Eventvisor

Ownership

With the adoption of Eventvisor, many development teams can face the challenge of managing individual events and other definitions' ownership. Since all configuration is managed as files in a Git repository, it's essential to ensure that the right teams or individuals are notified and have the authority to approve changes to specific definitions.

Without proper management, unintended changes could be introduced, leading to potential issues in the production environment, misaligned business goals, or security vulnerabilities.

Code owners

GitHub has a feature called CODEOWNERS that allows you to define individuals or teams that are responsible for code in a repository. This feature can be used to ensure that the right people are notified and have the authority to approve changes to specific files in the repository.

You can also find similar functionality in other Git hosting providers, including:

This guide assumes we are using GitHub.

Benefits

  • Clear ownership: By specifying who owns which file, there's clear accountability for each definition. This ensures that only the responsible teams or individuals can approve changes, making it easier to track decisions back to specific entities.
  • Automated review process: GitHub automatically requests reviews from the appropriate code owners when a pull request changes any files they own. This streamlines the review process and ensures that no changes go unnoticed.
  • Enhanced security: If any malicious or unintended changes are introduced to a definition, they can't be merged without the consent of the owner. This layer of security is especially crucial for critical features or those that might impact user data or system stability.
  • Reduced friction: Teams don't need to manually tag or notify stakeholders when they make changes. GitHub's CODEOWNERS file automatically takes care of it, reducing the overhead and potential for error.
  • Documentation and transparency: The CODEOWNERS file serves as a transparent documentation of ownership, which can be beneficial for new team members, auditors, or other stakeholders to understand the responsibility matrix of the project.

Defining rules

Create a new CODEOWNERS file in ./.github directory first.

Single owner

If a particular definition is owned by a single team or individual, you can specify it as follows:

./.github/CODEOWNERS
events/my_event.yml @my-team

You can also use wildcards (*) to specify multiple files following a pattern:

./.github/CODEOWNERS
events/payment_*.yml @payments-team

Multiple owners

If a definition is owned by multiple teams or individuals:

./.github/CODEOWNERS
events/my_event.yml @my-team @another-team

Same for attributes and destinations

Even though the examples above only mention setting up rules for events, you can do the same for destinations and attributes as well since everything is expressed as files in the Git repository.

Note about branch protection

To ensure that the code owner's review is mandatory, you can set up branch protection rules.

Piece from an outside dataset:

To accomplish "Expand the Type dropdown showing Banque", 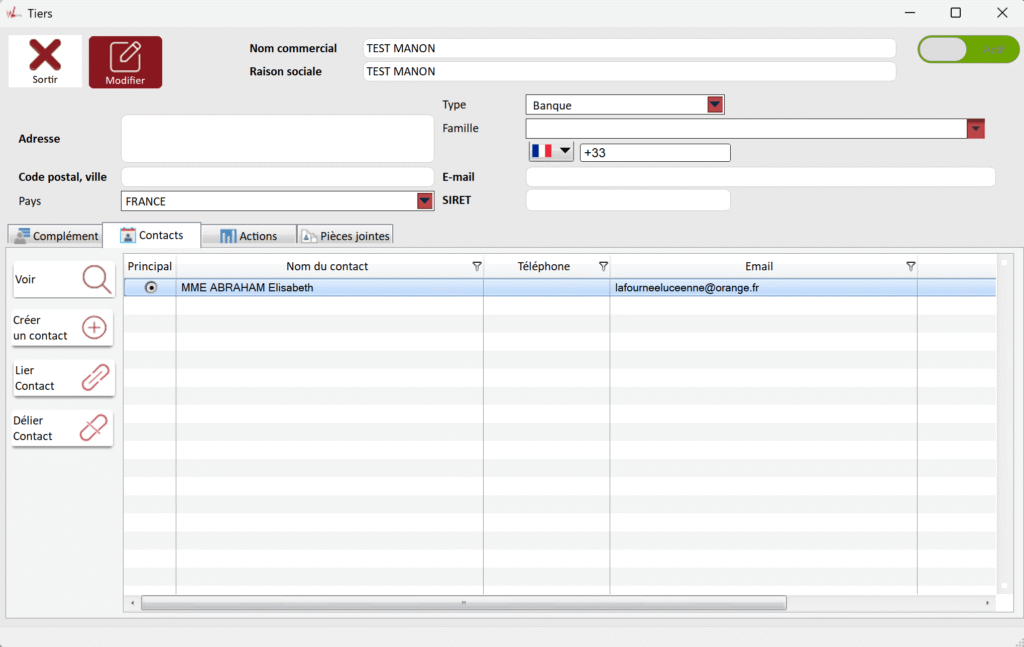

  • Go to your repository settings
  • Find the "Branches" section, and
  • Set up a branch protection rule for your main branch
  • Ensure that the "Require review from Code Owners" option is checked

How does it differ from tagging?

Eventvisor supports tagging when defining various entities.

This results into smaller generated datafiles, so that applications can load and consume only the relevant configuration with provided SDKs.

While tagging is useful for consumption in applications, it doesn't provide any security or ownership benefits. That's where CODEOWNERS can help.